Attendu que l'article R. 516-31 du Code du travail dispose :

"La formation de référé peut toujours même en présence d'une contestation sérieuse, prescrire les mesures conservatoires ou de remise en état qui s'imposent, soit pour prévenir un dommage imminent, soit pour faire cesser un trouble manifestement illicite;

Dans le cas où l'existence de l'obligation n'est pas sérieusement contestable, elle peut accorder une provision au créancier ou ordonner l'exécution de l'obligation même s'il s'agit d'une obligation de faire."

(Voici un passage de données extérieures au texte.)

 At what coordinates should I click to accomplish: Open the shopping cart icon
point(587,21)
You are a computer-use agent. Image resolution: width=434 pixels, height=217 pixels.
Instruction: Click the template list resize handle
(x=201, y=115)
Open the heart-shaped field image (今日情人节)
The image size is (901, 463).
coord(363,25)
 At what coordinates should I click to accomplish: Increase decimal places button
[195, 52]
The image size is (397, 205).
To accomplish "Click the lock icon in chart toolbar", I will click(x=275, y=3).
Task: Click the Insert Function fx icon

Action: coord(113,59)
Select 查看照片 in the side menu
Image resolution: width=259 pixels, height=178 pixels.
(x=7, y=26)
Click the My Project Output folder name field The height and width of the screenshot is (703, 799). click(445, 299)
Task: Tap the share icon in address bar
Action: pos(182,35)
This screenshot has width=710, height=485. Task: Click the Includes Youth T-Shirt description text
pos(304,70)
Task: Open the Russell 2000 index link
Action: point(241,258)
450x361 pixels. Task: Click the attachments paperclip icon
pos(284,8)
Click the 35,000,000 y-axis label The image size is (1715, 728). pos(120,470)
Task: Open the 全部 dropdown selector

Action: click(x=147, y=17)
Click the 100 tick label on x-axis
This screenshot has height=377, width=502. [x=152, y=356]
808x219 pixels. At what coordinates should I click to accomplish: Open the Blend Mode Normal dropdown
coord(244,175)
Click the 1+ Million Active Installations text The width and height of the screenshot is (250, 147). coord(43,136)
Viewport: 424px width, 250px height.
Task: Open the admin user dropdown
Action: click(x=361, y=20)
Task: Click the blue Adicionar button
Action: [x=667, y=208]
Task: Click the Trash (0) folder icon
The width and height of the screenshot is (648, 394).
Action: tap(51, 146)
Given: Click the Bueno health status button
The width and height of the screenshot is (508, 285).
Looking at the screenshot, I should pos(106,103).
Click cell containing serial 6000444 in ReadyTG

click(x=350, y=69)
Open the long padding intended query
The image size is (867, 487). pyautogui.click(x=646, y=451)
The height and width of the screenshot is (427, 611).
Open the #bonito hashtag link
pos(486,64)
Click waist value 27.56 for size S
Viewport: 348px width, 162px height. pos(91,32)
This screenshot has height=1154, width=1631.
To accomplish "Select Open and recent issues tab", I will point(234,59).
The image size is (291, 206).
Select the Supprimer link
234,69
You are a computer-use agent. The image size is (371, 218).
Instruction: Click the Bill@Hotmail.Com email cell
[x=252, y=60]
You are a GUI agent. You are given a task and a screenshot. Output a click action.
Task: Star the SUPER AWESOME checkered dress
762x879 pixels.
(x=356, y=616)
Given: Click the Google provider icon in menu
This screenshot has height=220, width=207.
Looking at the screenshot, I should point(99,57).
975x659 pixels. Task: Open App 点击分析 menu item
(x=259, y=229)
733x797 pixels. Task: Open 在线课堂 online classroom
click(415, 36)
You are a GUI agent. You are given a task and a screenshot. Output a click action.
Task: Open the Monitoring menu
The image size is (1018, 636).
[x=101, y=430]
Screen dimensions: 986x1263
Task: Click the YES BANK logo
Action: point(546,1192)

Attendu que la société Vernon Automobiles et ses salariés font valoir que la société Groupe Volkswagen France est le propriétaire de l'entité économique que constitue la concession des produits et services de sa marque sur le territoire de Vernon et que la résiliation du contrat de concession a entraîné le transfert de cette entité, au sens de l'article L. 122-12 du Code du travail et de la Directive du 12 mars 2001, peu important que la société Volkswagen ne poursuive pas effectivement cette activité sur le secteur;

Attendu que le changement de concessionnaire exclusif de la vente de véhicules automobiles d'une marque entraîne le transfert d'une unité économique maintenant son identité, entendue comme un ensemble organisé de personnes et d'éléments corporels ou incorporels permettant l'exercice d'une activité économique qui poursuit un objectif propre et entraîne de plein droit la poursuite des contrats de travail qui y sont attachés par le repreneur;

Mais attendu qu'est constitutive d'une contestation sérieuse échappant à la compétence du Juge des référés, l'application des dispositions de l'article L. 122-12 du Code du travail et de la Directive au concédant propriétaire de la marque qui n'a pas désigné de nouveau concessionnaire et dont il est justifié qu'il ne distribue pas par lui-même ses véhicules dans le secteur concerné;

Attendu qu'en outre l'activité du garage n'étant pas limitée à la vente de véhicules neufs et s'étant poursuivie, ni la société Vernon Automobiles, ni les salariés intimés ne précisent lesquels d'entre eux étaient précédemment affectés à cette activité perdue;

Attendu enfin qu'il n'est pas contesté que les salariés qui ont saisi le conseil de prud'hommes sont actuellement employés par la société Vernon Automobiles, qu'aucun dommage imminent ou trouble manifestement illicite n'est donc démontré alors que s'ils font état de l'absence de prise en compte de leur ancienneté dans leur rémunération, aucune demande précise n'est faite de ce chef, les dommages intérêts étant réclamés pour rupture vexatoire et licenciement abusif;

Attendu qu'il convient en conséquence de confirmer l'ordonnance entreprise, de constater l'existence d'une contestation sérieuse et de débouter les salariés de leur demande de provision sur les indemnités consécutives à un licenciement;

Attendu qu'il n'est pas inéquitable de laisser à la charge de la société Groupe Volkswagen France les frais exposés en marge des dépens en cause d'appel; qu'il y a donc lieu de la débouter de sa demande fondée sur l'article 700 du nouveau Code de procédure civile;

Par ces motifs, LA COUR : Déclare l'appel recevable en la forme; Au fond: Confirme l'ordonnance entreprise; Constate l'existence d'une contestation sérieuse et renvoie les parties à se pourvoir au fond sur l'ensemble des demandes relatives à la remise de documents consécutifs à un licenciement; Déboute MM. Boucherie, Boulineau, Chanroux, Da Silva, Duron, Ferrier, Figueiredo, F. Gazanois, R. Gazanois, Giacomini, Guillouzo, Mme Jaeckens, MM. Jolivet, Kujawska, Lales, Lebourg, Lesueur, Mme Perros, MM. Savart, Scjwartz, Trabot, Mme Vavasseur de leurs demandes de provision; Condamne la société Vernon Automobiles aux dépens de première instance et d'appel.